Tenants’ Deposits – the regulations
Tenancy Deposit Scheme
The Tenants in the private sector give their Landlords a deposit against possible non-payment of rent or damage to property. When a Tenancy comes to an end the deposit has to be returned to the Tenants. Sometimes there is disagreement between Tenants and Landlord if the deposit (all or only part of it) to be returned or kept by the Landlord to cover him for unpaid rent and damages to the property.
As of 6th April 2007 the Housing Act requires all deposits for Assured Shorthold Tenancies to be registered and covered by a Tenancy Deposit Protection Scheme. The schemes guarantee that Tenants will get their deposits back at the end of the tenancy, if they meet the terms of the tenancy agreement and do not damage the property.
The 3 approved by the government schemes are:
Deposit Protection Service (DPS) (www.depositprotection.com)

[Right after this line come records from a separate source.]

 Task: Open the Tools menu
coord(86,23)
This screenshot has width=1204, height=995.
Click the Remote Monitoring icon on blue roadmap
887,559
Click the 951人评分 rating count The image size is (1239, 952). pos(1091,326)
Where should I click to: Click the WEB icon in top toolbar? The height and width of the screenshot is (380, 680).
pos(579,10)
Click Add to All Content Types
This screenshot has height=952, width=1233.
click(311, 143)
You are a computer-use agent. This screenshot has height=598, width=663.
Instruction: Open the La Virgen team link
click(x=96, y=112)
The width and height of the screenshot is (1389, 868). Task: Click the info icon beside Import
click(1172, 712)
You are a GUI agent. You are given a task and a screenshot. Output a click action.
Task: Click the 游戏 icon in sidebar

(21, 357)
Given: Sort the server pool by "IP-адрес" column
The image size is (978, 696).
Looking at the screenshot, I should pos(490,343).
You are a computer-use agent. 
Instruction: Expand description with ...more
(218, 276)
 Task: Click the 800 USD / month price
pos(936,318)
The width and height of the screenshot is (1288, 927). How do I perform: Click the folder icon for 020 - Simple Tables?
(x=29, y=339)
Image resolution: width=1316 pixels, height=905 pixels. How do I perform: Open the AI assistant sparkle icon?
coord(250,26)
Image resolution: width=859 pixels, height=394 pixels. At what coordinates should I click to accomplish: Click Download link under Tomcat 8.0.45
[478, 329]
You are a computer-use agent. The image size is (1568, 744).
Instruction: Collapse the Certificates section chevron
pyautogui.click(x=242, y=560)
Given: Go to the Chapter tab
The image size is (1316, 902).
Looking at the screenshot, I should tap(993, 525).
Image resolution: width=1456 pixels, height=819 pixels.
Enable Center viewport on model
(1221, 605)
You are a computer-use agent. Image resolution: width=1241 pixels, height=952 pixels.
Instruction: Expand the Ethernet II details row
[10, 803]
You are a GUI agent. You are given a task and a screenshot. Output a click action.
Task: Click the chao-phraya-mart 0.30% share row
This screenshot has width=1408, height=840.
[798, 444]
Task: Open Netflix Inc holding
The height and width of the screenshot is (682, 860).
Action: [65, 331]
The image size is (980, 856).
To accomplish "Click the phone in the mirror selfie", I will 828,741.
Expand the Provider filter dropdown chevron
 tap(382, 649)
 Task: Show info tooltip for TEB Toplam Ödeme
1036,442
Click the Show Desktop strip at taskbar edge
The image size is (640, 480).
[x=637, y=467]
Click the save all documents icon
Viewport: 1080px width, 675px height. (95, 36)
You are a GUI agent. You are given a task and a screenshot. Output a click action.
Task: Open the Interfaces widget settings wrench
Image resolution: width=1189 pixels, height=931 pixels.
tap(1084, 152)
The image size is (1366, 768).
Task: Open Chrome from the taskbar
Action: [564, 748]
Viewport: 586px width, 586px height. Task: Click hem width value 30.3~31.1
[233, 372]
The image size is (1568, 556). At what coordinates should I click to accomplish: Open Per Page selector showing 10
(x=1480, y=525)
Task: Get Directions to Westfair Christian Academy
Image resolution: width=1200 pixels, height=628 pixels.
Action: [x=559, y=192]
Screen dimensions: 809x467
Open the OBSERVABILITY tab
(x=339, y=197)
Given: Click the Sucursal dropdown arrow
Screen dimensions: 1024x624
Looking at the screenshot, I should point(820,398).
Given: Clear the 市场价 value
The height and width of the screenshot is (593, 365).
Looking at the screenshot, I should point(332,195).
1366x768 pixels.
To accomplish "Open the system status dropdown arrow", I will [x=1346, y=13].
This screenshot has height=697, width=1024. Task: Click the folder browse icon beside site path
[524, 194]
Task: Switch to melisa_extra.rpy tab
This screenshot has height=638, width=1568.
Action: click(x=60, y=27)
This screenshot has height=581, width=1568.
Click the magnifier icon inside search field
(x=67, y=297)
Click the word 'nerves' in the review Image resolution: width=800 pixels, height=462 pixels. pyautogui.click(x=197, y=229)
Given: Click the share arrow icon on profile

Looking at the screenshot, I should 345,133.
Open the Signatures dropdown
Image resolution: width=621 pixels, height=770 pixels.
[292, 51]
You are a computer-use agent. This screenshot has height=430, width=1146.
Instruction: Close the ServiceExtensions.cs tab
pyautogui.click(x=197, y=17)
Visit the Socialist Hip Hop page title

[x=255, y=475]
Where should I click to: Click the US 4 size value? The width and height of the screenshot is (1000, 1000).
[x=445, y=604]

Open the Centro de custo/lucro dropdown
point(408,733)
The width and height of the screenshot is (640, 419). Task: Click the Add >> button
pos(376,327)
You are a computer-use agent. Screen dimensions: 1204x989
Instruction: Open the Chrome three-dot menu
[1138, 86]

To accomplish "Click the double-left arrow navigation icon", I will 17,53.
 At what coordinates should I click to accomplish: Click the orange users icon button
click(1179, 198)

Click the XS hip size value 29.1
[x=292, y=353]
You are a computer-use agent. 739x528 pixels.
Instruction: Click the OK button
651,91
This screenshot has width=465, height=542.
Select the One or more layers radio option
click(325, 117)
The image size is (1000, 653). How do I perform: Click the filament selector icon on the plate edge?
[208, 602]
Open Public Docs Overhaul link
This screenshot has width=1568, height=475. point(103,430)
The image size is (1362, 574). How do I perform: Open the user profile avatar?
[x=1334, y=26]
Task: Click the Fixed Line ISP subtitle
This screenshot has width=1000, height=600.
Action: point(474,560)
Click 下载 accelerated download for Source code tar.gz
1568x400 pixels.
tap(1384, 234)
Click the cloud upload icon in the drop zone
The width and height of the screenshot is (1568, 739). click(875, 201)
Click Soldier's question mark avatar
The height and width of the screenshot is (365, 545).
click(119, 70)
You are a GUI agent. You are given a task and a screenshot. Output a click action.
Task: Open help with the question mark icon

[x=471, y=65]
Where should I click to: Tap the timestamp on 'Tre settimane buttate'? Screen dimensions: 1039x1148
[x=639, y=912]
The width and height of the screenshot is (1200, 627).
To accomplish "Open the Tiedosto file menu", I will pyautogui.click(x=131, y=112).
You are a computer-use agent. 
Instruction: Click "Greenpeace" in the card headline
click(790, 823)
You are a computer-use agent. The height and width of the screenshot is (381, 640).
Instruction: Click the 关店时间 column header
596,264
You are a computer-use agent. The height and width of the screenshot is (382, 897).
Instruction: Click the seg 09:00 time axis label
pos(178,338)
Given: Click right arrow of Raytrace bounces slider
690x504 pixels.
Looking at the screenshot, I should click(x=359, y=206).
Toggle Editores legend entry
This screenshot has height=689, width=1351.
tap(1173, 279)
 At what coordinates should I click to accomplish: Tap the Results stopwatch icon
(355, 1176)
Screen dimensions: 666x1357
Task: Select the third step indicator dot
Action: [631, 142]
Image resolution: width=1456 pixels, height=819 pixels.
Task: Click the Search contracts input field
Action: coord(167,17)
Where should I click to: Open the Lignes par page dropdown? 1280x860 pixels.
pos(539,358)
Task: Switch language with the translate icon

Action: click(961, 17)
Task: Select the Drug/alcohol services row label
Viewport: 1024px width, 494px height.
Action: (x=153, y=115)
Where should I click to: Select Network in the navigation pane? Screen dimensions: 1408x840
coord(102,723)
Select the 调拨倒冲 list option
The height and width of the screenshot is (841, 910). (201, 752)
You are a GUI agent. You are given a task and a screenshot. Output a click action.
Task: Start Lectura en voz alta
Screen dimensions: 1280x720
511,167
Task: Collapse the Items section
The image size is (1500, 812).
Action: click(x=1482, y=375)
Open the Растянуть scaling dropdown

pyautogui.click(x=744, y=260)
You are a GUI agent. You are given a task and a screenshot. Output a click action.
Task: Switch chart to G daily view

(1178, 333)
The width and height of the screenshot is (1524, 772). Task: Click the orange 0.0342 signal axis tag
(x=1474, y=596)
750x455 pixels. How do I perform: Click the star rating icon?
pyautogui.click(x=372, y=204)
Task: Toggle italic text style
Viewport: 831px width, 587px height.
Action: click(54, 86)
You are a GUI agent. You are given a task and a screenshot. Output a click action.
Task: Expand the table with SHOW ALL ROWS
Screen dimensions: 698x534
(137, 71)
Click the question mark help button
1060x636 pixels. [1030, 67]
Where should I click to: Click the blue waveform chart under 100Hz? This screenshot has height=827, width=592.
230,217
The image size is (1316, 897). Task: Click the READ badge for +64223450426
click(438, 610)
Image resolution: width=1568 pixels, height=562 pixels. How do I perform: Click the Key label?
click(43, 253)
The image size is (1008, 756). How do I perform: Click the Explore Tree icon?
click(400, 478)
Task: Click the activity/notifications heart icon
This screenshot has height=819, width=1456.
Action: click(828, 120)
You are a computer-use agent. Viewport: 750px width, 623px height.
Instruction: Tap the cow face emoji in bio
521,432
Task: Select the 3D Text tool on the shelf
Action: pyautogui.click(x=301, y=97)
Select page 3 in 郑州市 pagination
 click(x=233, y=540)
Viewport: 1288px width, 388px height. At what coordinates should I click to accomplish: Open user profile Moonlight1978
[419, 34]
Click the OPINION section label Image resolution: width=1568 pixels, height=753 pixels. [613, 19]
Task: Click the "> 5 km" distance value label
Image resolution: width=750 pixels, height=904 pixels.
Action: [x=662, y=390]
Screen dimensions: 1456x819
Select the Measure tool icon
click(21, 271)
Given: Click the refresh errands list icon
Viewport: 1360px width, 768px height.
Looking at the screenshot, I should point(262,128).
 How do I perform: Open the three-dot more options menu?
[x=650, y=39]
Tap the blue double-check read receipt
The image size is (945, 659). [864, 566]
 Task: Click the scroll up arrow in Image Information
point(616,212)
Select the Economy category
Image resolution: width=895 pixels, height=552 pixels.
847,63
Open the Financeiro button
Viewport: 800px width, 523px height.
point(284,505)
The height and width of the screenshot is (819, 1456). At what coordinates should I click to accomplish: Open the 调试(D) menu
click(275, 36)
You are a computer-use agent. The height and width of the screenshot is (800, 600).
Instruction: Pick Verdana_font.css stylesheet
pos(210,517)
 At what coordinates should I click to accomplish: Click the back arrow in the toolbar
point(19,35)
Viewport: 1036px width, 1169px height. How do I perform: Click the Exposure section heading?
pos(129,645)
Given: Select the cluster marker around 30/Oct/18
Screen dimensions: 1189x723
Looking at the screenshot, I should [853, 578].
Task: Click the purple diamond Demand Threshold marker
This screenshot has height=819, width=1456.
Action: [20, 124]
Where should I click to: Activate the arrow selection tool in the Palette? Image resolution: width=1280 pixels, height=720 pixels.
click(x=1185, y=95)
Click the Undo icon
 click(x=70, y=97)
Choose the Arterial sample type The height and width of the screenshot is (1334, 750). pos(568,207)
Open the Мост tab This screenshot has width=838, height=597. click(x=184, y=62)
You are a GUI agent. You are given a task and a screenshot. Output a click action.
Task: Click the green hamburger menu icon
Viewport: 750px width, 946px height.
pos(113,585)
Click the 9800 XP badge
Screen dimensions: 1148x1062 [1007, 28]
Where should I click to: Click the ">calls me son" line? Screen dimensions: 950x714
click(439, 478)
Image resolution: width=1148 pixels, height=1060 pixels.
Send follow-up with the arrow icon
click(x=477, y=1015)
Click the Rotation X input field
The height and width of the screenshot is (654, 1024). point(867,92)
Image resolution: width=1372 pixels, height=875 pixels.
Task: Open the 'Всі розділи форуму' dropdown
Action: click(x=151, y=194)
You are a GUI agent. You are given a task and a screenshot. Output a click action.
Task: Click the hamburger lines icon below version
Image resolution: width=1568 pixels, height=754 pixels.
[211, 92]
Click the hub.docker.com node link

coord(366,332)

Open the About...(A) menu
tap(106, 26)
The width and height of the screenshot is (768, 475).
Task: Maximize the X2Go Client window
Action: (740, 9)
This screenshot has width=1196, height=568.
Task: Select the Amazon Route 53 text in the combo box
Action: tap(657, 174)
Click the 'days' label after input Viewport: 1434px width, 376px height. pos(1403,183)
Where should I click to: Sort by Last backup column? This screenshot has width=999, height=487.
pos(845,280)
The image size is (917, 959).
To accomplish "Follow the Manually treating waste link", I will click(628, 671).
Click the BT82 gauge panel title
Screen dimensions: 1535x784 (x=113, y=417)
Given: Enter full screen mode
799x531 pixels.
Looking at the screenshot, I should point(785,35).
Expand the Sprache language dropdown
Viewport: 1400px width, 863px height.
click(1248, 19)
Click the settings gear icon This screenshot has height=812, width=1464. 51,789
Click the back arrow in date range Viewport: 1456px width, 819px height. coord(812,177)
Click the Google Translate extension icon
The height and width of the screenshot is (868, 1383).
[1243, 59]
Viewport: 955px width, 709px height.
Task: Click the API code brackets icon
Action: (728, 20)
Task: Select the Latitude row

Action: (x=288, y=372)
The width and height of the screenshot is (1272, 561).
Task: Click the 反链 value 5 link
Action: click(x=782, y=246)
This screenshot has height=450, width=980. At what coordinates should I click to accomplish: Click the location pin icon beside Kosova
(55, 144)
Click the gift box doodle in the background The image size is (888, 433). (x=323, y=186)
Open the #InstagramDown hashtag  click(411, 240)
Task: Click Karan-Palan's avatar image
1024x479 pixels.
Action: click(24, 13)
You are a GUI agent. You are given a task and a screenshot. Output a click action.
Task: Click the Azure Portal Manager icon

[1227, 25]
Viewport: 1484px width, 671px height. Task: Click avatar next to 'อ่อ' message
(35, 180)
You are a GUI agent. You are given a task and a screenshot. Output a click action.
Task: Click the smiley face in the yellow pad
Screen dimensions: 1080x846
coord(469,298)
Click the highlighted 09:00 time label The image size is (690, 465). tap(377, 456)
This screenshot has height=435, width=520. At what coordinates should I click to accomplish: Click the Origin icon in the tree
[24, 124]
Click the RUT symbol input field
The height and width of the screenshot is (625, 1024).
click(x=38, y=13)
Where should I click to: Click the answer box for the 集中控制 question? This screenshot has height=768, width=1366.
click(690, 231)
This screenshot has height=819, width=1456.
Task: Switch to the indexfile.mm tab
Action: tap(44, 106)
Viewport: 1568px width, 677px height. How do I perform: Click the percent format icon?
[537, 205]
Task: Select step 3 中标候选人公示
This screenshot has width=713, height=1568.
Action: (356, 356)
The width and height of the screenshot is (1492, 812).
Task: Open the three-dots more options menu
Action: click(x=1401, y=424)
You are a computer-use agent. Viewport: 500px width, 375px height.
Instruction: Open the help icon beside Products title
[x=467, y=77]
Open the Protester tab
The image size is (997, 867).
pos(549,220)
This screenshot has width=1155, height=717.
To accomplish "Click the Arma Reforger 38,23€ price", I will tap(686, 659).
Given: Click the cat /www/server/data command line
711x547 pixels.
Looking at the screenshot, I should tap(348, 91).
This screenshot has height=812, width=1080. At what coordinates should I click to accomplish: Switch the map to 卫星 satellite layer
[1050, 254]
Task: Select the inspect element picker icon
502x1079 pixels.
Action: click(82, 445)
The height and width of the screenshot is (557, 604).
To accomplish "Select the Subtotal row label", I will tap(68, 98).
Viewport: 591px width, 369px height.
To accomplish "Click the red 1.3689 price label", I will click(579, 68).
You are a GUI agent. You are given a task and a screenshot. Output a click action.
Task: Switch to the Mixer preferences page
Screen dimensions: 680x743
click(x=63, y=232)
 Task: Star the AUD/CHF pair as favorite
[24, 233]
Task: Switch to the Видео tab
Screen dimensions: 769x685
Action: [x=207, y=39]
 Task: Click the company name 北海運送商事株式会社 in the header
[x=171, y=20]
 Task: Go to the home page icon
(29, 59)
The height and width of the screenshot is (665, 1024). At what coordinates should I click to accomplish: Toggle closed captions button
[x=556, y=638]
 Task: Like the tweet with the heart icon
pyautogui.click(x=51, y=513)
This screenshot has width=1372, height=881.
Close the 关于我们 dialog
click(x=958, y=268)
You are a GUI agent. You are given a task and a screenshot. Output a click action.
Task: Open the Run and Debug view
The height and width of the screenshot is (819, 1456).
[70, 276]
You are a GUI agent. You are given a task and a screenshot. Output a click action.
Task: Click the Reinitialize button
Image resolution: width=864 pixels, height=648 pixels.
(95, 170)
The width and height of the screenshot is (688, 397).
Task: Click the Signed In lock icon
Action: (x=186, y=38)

My Deposits (www.mydeposits.co.uk)
Tenancy Deposit Scheme (TDS) (www.tds.gb.com)
Within 14 days of receiving the deposits, all Landlords must give their Tenants the name and contact details of the Scheme where they put the deposit together with information how to apply for the deposit release at the end of the tenancy. If the Tenants believe their deposit is not being protected in a scheme, they can apply to the County Court.
At the end of the tenancy if there is a dispute on how the deposit should be divided the Scheme will hold the deposit until the dispute resolution service or courts decide what is fair. Before reaching a judgment the Adjudicators will review all documents (check in report, inventory, check out report, receipts for new furniture, new carpet, professional cleaning, maintenance etc). It is therefore vital that all evidence is full, detailed, unbiased and preferably independent.